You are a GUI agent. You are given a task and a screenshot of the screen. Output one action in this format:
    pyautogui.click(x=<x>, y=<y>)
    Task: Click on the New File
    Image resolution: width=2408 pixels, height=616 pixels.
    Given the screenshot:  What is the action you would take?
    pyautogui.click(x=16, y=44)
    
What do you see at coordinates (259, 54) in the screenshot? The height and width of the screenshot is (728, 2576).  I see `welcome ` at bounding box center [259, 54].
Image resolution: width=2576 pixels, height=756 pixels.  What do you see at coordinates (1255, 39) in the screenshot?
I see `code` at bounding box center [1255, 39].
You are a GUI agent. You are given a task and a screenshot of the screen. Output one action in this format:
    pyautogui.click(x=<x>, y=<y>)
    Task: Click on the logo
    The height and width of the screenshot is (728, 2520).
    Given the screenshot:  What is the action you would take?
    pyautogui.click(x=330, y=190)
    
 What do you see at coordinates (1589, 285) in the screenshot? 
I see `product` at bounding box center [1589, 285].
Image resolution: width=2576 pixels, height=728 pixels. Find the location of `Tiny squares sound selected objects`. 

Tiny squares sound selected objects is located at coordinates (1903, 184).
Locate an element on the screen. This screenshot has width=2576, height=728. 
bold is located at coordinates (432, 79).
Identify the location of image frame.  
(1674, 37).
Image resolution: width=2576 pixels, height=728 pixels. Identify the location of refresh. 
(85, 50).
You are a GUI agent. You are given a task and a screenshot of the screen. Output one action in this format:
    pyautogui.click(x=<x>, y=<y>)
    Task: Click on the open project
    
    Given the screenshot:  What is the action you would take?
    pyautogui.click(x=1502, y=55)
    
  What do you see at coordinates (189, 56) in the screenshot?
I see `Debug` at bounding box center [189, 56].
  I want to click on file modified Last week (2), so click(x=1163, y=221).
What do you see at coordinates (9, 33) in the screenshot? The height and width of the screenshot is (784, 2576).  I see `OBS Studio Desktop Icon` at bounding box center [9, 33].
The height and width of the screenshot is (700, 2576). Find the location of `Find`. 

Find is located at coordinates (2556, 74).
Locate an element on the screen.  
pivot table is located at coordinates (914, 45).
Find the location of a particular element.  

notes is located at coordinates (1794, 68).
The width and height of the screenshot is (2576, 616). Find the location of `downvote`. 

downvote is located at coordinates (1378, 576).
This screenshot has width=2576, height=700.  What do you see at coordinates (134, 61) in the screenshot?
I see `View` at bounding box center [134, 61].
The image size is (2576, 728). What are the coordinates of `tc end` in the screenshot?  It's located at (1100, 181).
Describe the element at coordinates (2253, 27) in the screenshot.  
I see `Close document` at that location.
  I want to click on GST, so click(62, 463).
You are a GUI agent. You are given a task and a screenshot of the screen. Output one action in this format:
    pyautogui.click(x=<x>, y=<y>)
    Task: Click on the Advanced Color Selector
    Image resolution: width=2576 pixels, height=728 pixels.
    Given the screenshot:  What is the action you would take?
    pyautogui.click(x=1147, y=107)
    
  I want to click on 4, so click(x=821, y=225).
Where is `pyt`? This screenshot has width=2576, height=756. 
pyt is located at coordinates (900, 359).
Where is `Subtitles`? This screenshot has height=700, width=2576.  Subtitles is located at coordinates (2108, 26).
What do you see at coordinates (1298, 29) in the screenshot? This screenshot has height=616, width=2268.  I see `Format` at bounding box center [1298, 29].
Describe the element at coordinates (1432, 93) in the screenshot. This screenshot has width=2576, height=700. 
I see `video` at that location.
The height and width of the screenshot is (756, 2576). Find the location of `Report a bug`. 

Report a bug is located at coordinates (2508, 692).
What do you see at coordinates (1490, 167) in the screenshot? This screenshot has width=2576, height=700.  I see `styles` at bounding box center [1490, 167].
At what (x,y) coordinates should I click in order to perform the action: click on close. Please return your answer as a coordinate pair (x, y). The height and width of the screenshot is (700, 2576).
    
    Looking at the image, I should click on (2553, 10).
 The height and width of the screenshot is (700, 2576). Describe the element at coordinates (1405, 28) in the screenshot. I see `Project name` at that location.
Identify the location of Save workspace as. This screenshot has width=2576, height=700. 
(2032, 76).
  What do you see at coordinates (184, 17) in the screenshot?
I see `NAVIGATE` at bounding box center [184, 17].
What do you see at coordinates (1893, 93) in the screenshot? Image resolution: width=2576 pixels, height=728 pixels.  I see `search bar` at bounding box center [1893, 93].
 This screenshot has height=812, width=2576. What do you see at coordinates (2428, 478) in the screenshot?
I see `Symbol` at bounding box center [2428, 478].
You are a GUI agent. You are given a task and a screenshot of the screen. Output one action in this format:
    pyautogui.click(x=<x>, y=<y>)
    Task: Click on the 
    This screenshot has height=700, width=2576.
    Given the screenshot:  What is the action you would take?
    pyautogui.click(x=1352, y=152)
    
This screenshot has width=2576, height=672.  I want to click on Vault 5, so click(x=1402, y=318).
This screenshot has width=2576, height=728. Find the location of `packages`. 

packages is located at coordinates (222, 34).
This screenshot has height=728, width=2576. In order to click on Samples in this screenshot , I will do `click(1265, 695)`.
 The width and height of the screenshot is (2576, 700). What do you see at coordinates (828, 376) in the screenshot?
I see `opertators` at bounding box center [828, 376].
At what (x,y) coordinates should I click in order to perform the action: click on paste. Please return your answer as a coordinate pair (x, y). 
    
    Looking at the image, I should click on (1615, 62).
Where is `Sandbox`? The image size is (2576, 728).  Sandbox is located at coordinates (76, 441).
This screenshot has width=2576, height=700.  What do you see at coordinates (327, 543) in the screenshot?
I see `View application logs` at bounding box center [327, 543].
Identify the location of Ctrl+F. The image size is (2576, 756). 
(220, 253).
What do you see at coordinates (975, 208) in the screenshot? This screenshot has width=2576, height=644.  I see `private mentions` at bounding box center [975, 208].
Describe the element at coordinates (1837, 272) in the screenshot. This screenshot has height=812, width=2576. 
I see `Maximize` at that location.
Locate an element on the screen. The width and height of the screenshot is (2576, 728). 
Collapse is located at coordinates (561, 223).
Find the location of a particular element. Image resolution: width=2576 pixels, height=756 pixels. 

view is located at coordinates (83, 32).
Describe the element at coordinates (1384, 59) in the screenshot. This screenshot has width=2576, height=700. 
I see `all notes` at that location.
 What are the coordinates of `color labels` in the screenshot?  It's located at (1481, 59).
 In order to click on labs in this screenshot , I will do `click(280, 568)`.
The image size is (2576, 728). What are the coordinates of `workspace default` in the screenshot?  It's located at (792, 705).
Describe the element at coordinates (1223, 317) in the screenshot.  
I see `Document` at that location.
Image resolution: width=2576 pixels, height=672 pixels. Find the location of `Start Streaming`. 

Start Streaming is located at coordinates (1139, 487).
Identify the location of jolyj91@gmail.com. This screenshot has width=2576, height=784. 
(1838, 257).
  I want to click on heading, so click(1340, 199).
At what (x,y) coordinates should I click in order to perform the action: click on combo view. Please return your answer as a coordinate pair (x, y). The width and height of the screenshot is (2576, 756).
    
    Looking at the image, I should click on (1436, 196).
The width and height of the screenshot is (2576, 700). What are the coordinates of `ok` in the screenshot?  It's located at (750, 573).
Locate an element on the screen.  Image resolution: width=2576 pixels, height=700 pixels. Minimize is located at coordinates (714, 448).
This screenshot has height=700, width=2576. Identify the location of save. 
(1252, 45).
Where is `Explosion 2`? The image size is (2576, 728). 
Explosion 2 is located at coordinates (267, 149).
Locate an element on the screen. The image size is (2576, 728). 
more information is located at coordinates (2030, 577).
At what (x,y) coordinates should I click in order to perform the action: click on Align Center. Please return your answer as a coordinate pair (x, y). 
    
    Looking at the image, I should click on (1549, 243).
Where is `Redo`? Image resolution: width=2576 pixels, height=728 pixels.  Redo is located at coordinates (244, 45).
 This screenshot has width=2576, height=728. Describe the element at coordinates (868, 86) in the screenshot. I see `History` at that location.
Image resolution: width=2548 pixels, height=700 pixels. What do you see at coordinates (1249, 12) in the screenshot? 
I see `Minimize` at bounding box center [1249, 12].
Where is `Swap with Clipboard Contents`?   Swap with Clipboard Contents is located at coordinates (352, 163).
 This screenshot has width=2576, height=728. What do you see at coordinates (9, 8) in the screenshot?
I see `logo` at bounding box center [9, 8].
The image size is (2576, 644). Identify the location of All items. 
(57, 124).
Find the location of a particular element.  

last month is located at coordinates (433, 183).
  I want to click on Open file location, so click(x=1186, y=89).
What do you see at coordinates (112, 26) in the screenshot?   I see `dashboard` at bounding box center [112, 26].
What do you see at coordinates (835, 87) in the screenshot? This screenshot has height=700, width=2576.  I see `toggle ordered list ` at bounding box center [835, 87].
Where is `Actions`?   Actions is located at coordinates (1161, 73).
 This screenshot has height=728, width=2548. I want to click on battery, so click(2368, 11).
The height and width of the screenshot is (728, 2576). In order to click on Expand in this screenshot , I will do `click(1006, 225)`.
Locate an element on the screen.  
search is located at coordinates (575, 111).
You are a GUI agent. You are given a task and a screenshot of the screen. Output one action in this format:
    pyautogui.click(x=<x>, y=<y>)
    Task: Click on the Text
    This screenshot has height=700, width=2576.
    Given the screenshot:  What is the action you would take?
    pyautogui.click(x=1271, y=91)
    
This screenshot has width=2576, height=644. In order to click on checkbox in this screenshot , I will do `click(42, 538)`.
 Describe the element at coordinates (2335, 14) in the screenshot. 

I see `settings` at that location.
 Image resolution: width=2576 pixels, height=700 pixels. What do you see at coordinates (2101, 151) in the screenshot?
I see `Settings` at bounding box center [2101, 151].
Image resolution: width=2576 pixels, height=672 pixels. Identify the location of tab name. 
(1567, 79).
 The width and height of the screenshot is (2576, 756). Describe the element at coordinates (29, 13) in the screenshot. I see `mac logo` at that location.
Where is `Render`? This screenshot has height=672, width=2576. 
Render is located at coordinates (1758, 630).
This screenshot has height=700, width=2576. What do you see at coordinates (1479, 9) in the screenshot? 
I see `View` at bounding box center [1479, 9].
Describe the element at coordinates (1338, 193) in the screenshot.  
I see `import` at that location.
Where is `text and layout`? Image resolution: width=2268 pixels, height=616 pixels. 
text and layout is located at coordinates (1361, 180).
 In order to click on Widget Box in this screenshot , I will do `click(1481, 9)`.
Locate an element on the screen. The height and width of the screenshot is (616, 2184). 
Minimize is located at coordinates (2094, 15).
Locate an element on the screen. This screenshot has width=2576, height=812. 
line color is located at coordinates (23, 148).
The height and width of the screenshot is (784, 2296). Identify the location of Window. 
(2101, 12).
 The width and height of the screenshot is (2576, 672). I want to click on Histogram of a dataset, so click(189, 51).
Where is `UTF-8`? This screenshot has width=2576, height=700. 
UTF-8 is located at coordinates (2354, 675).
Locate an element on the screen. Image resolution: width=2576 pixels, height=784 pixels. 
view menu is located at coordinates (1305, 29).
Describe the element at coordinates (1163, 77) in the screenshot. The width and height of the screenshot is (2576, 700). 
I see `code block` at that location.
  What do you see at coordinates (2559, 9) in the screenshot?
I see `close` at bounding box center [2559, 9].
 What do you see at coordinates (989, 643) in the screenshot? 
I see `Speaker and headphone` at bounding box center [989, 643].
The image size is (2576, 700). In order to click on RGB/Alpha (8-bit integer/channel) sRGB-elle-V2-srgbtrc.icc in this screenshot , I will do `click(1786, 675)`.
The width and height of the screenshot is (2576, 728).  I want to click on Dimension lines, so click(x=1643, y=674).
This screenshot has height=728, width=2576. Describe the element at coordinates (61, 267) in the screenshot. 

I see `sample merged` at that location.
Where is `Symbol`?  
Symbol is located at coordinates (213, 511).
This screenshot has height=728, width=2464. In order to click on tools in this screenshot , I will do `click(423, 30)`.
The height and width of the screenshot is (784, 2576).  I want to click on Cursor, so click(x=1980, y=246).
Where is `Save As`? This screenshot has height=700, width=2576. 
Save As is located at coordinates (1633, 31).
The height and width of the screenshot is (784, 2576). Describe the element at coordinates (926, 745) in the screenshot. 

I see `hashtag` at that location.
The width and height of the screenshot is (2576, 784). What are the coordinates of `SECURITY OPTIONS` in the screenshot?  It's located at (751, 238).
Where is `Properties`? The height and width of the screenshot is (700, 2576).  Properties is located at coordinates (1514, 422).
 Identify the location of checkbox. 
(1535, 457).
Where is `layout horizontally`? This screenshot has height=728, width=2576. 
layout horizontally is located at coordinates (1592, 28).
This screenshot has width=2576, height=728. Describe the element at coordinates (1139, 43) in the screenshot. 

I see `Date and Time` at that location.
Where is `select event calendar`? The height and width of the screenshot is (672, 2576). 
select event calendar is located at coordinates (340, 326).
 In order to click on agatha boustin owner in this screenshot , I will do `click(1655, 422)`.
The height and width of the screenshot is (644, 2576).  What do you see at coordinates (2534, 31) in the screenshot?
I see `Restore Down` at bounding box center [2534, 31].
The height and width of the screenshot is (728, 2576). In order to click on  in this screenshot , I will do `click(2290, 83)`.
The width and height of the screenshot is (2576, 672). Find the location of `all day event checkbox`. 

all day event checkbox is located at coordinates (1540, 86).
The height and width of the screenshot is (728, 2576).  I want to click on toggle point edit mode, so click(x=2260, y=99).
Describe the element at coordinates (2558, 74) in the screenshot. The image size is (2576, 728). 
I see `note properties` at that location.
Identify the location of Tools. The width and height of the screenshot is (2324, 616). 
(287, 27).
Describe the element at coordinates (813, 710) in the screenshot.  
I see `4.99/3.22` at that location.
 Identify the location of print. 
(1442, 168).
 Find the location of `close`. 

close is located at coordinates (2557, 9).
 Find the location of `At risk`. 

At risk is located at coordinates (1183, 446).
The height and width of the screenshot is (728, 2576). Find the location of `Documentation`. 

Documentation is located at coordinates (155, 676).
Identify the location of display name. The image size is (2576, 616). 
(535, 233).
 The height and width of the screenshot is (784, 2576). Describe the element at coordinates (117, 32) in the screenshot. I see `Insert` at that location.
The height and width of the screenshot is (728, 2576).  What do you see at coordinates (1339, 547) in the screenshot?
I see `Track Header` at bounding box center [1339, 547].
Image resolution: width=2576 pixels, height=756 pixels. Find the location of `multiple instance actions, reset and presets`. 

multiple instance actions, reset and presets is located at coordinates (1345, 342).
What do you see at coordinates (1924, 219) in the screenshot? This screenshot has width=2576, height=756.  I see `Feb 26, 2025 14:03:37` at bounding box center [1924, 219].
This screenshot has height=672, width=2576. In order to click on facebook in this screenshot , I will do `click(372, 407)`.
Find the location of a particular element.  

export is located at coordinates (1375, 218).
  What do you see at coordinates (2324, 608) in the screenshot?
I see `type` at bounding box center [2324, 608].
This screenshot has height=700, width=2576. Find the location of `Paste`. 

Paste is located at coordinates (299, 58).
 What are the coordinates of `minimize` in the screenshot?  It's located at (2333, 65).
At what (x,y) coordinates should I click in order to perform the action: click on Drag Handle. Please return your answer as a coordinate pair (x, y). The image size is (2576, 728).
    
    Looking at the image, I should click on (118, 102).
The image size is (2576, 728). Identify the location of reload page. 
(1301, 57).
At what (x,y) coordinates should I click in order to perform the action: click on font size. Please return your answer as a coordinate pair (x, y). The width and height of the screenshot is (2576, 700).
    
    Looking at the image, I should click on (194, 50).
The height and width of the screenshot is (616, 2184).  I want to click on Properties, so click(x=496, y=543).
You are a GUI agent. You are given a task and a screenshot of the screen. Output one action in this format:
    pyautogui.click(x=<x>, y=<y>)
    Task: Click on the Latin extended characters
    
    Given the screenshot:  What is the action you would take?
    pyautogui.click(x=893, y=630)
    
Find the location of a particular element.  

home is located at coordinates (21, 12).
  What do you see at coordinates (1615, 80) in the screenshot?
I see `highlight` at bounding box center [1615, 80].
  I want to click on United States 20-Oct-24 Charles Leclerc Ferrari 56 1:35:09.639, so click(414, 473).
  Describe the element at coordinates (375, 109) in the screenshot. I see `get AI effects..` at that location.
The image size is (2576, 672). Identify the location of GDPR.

-.-.-

• [YOUR OBJECTIVE]:
Rewrite the data as a numbered list, starting at the line that contains "Identify the location of Tools." and running down through the line that contains "close is located at coordinates (2557, 9).", with both of those lines included and blank lines omitted.

• [FULL RESPONSE]:
1. Identify the location of Tools. The width and height of the screenshot is (2324, 616). 
2. (287, 27).
3. Describe the element at coordinates (813, 710) in the screenshot.  
4. I see `4.99/3.22` at that location.
5.  Identify the location of print. 
6. (1442, 168).
7.  Find the location of `close`. 
8. close is located at coordinates (2557, 9).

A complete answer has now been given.